At 8 a.m. sharp, with his thick black hair combed neatly and his eyes bright and eager, he sat near the window in Classroom 4 reading about how India won its independence in 1947.

His room, in a century-old building that was once a jail, ached for paint. It is not that anyone here has much, human rights advocates say, but rather that what little there is so often goes to boys.

In Bharat's class there were 21 boys and nine girls. The male teacher -- many elementary school teachers in India are male -- spoke near a poster with pictures of 24 Indian leaders. With the exception of Indira Gandhi, all were men.

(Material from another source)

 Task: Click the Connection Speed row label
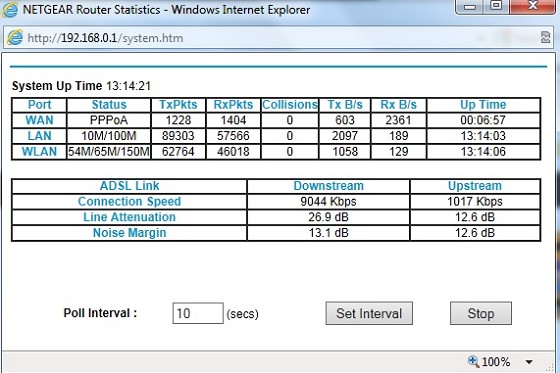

The teacher, Surendra Zala, lectured about British colonial rule. Speaking in the local Gujarati language, he told his students it was important to learn English, "because you need it to be connected to the world and the Internet."

Bharat listened intently, neatly jotting down notes. His cotton book bag bulged with 29 workbooks and notepads. History is his favorite subject, and Mahatma Gandhi is his hero because he "won independence peacefully," he said later.

Geometry was next, and then recess, when Bharat stopped drawing rectangles and ran toward a wobbly aluminum slide in the dusty schoolyard.